ABOUT THIS EXERCISE:
Only an exact repetition is needed: the lines from the start of the listing below through the line that contains "The width and", pictures omitted.

GIVEN RECORDS:
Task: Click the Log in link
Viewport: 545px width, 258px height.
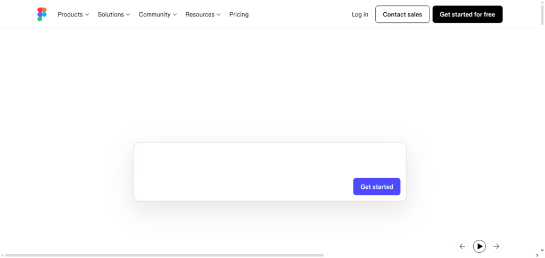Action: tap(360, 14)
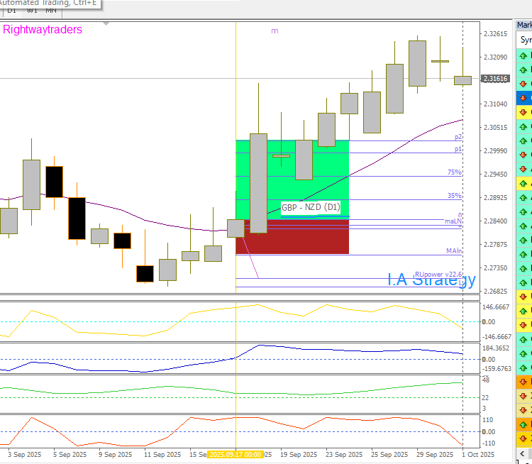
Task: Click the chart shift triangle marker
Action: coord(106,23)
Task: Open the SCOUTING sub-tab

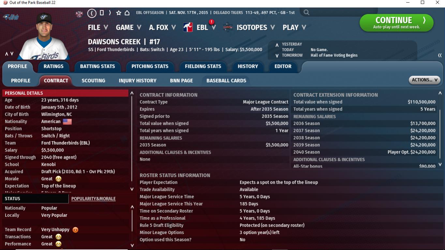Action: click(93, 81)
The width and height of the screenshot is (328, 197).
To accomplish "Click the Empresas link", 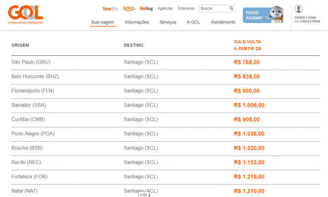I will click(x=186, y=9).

RESULT:
Task: Click the Log in link
Viewport: 545px width, 258px height.
Action: tap(360, 14)
Task: Click the chart shift triangle marker
Action: coord(106,23)
Task: Open the SCOUTING sub-tab

Action: click(93, 81)
The width and height of the screenshot is (328, 197).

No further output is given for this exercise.